§ PAGE EXTRACT
Results are shown in . In this simulation we take the independent prior $θ_{j} \sim \frac{1}{15} N (0, 10) + (1 - \frac{1}{15}) δ_{0}$ , favoring models with a single selected variable. Despite our simplistic implementation, these results indicate that Zig-Zag with control variates is becoming increasingly efficient relative to Zig-Zag using the full dataset as the number of samples increases. Furthermore we see evidence of super-efficiency—whilst the computational cost per ESS of the Gibbs sampler is expected to be linear in the number of observations, the relative efficiency plots suggest that this is sublinear for ZigZag with control variates.

Fig. 2 Log-log plots of efficiency, relative to the Gibbs sampler, of different samplers as we vary the number of observations. Plotted are the relative efficiencies for the posterior mean conditional on model $M^{*}$ where $M^{*}$ corresponds to the true data generated model. The dataset was generated with a 15-dimensional regression parameter $θ = (1, 1, 0, 0, \dots, 0)$ . The methods run are the Zig-Zag applied to the full dataset (zz, black), Zig-Zag with subsampling using global bounds (ss, blue), Zig-Zag with control variates (cv, magenta) and Gibbs sampling (Gibbs, green). All methods were initialized at the location of the control variate. Methods were given the same computational budget, for details see the supplementary materials.

§ SUPPLIED DATA
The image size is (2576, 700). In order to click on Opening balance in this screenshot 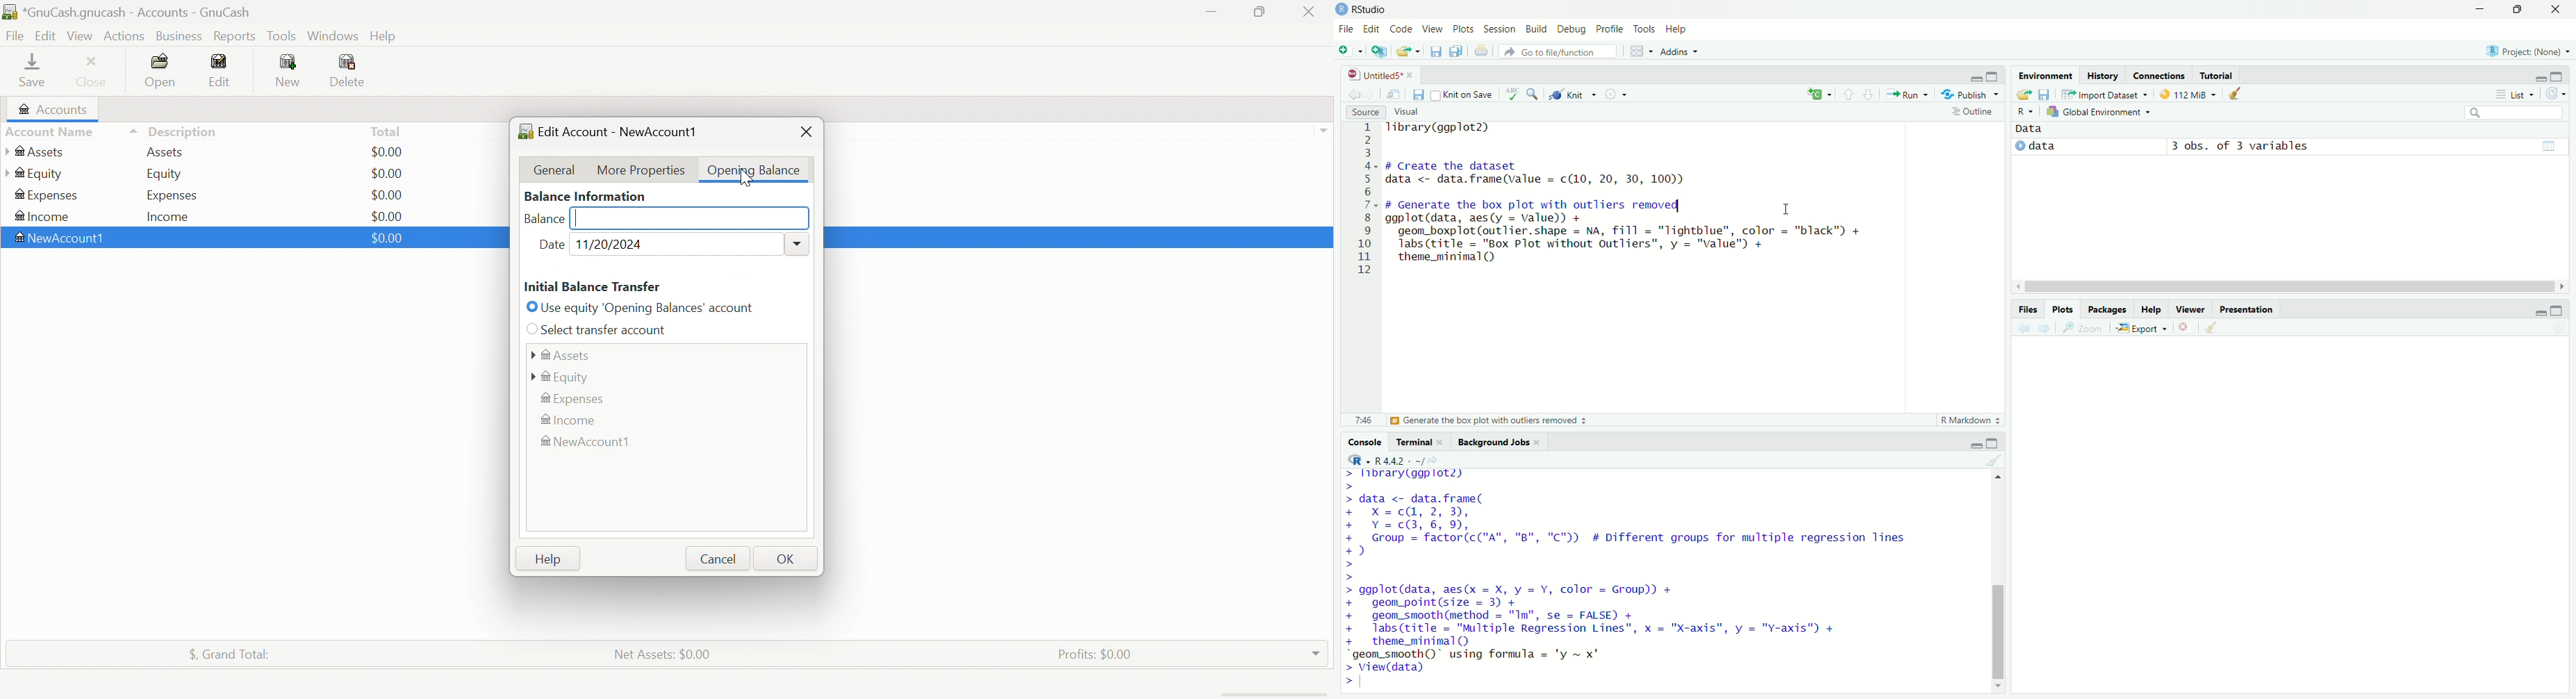, I will do `click(753, 170)`.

§ PROBLEMS TO SOLVE
a – In the Zig-Zag excerpt, where were all the methods initialized?
b – Reproduce word for word the part of the Zig-Zag excerpt from "Results are shown" up to and including "with control variates.".
The data come from a separate source.

§ EXPECTED RESPONSES
a – At the location of the control variate.

b –
Results are shown in . In this simulation we take the independent prior $θ_{j} \sim \frac{1}{15} N (0, 10) + (1 - \frac{1}{15}) δ_{0}$ , favoring models with a single selected variable. Despite our simplistic implementation, these results indicate that Zig-Zag with control variates is becoming increasingly efficient relative to Zig-Zag using the full dataset as the number of samples increases. Furthermore we see evidence of super-efficiency—whilst the computational cost per ESS of the Gibbs sampler is expected to be linear in the number of observations, the relative efficiency plots suggest that this is sublinear for ZigZag with control variates.